К финалу «Попытки комнаты» – сжатого и сложного произведения, требующего подробного комментария, – эта логика образных и звуковых свободных ассоциаций превращает всю конкретную реальность в кошмарное нагромождение абстракций. Для наших целей достаточно отметить, что в поэме элементы поэтической техники парадоксальным образом оказываются как препятствием для осуществления в реальности встречи Цветаевой и Рильке (поскольку они узурпируют реальность места встречи)[260], так одновременно и инструментом реализации иного рода близости между двумя поэтами. Как формулирует этот парадокс Цветаева: «Между нами еще абзац / Целый… Так и ты через десять строф, / Строк». Эти абзацы, строфы и строки действительно разделяют поэтов, но они также указывают на пластичность времени – они уничтожают его, сжимая, прерывают бесконечное предвкушение встречи ее поэтическим осуществлением, сублимирующим эмоциональную реальность. Это преодоление темпоральности связано с разрушением языкового автоматизма, что проясняет образ китайской пытки водой. Сводящий с ума бессмысленный монотонный звук капели имитирует эффект автоматизированного языка: «Помнишь, старая казнь – по капле / В час?». Для обретения поэтического вдохновения необходимо достигнуть вне-временного состояния, равнозначного смерти. Следовательно, смерть, грозившая навеки разлучить Цветаеву с Рильке, есть, возможно, единственный путь к их истинной встрече. Дело лишь за тем, достанет ли ей отваги пройти в своей поэтической эволюции тем путем, на который Рильке уже вступил в реальности[261].

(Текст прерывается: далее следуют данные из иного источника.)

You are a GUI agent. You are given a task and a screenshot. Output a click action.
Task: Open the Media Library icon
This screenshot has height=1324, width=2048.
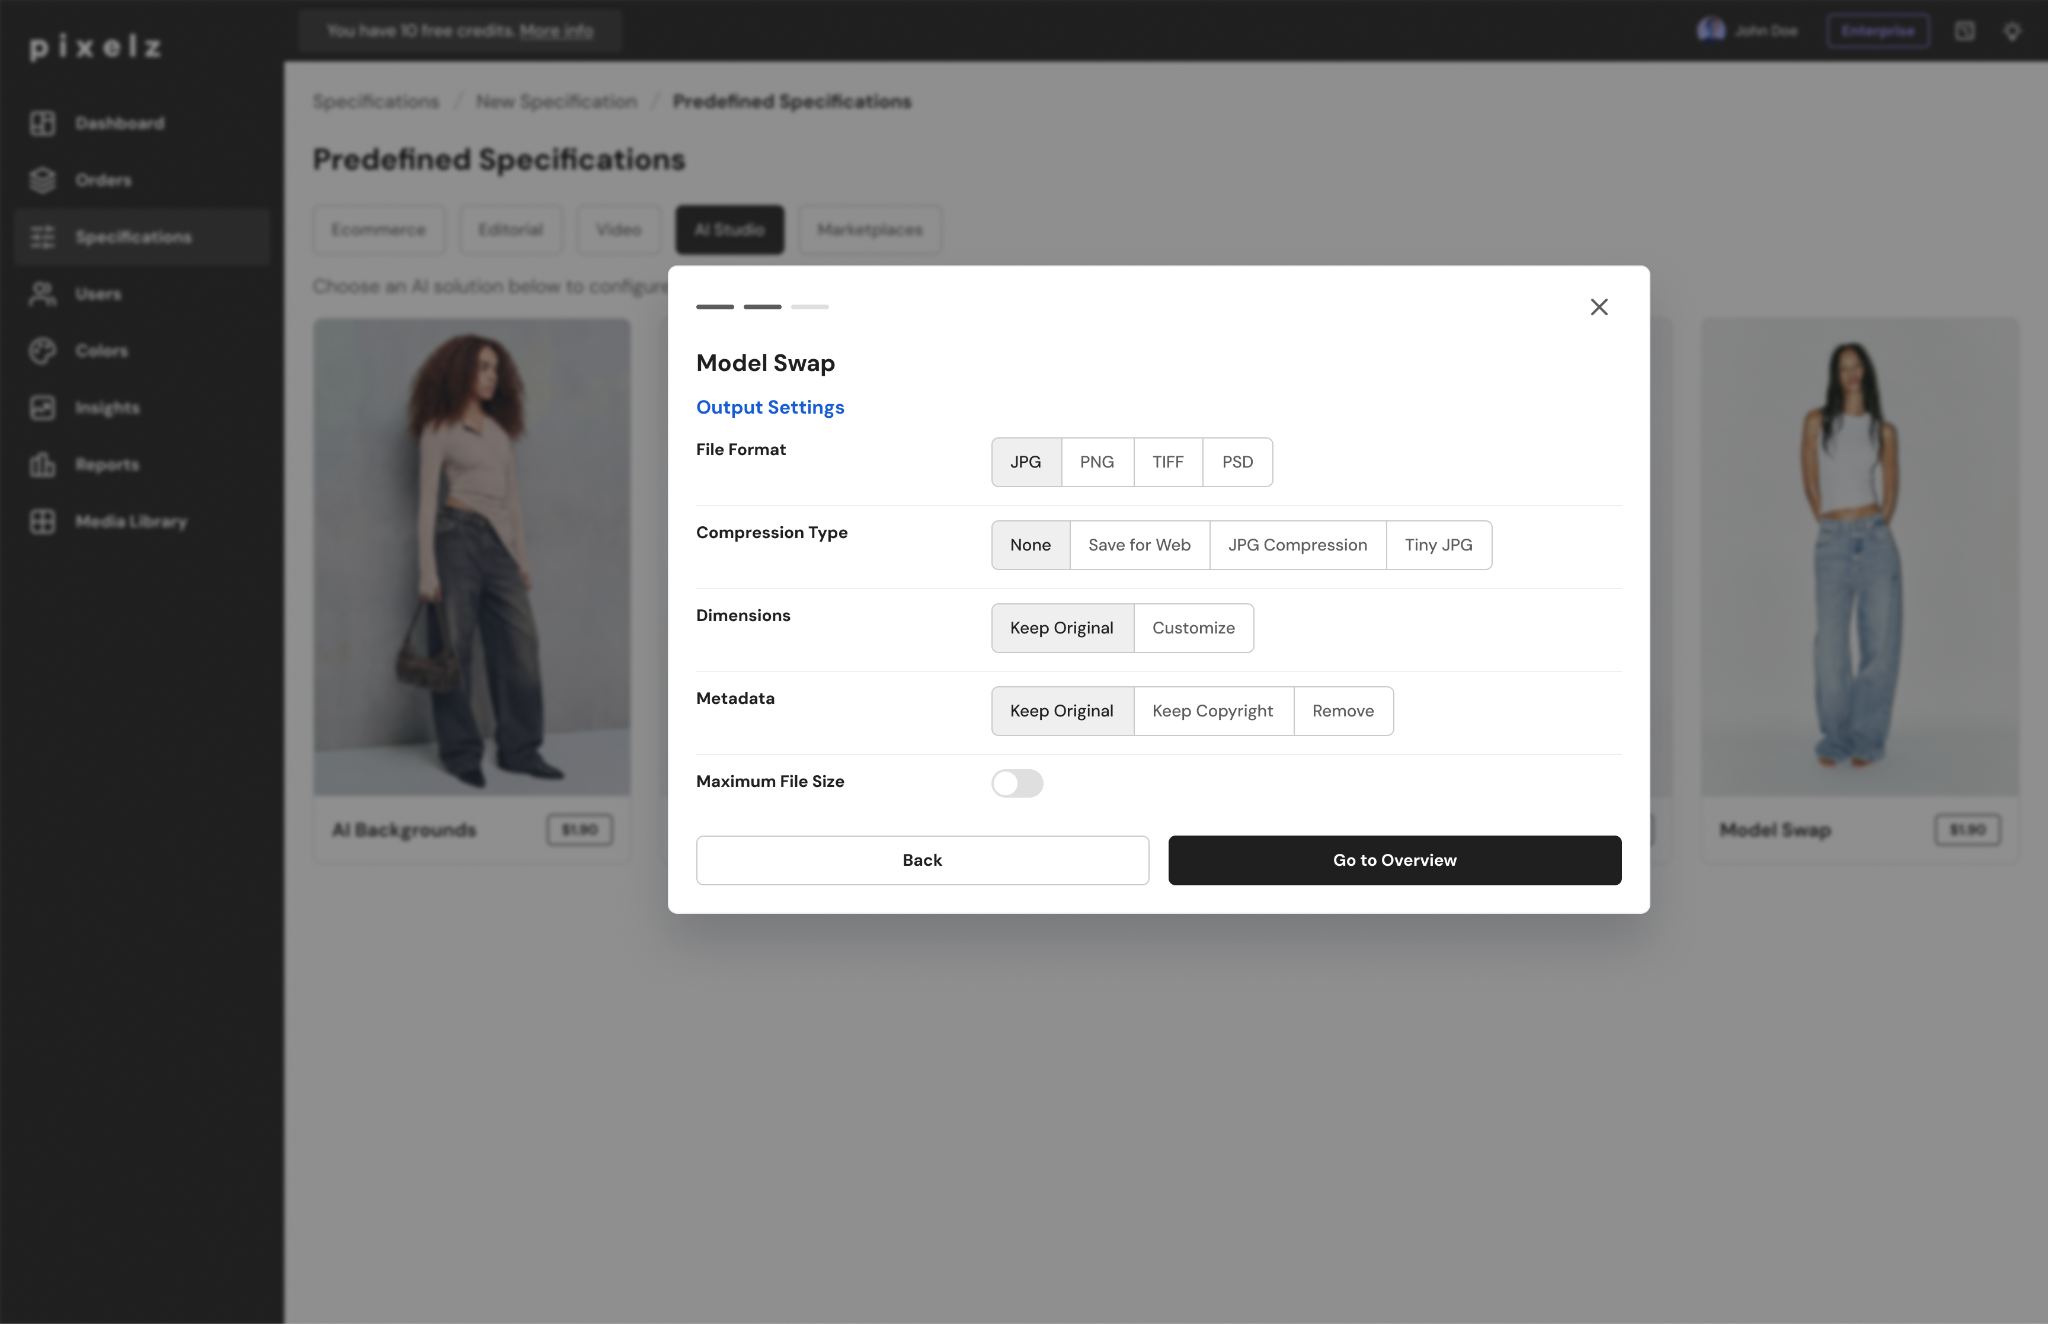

Письмо со звезды: «Новогоднее»
В одном из первых своих писем, адресованных Рильке, Цветаева пишет: «Топография души – вот, что ты такое»[262]; и в последнем: «Я радуюсь тебе так, словно ты – целая и всецело новая страна»[263]. Эти метафорические образы Рильке как пространства для духовного путешествия лежат в основании цветаевского замысла поэмы «Новогоднее», где она интерпретирует уход Рильке как лично ей адресованное приглашение присоединиться к нему в его исследованиях – теперь уже не только метафорических – потустороннего. В результате обычное для нее отчуждение от жизни уступает место интимной близости к божественным высотам; непостижимое и потустороннее обретают столь осязаемую философскую и физическую, чуть ли не повседневную реальность, какую юная Цветаева, восторженно созерцавшая эфирного Блока, вряд ли могла себе даже вообразить.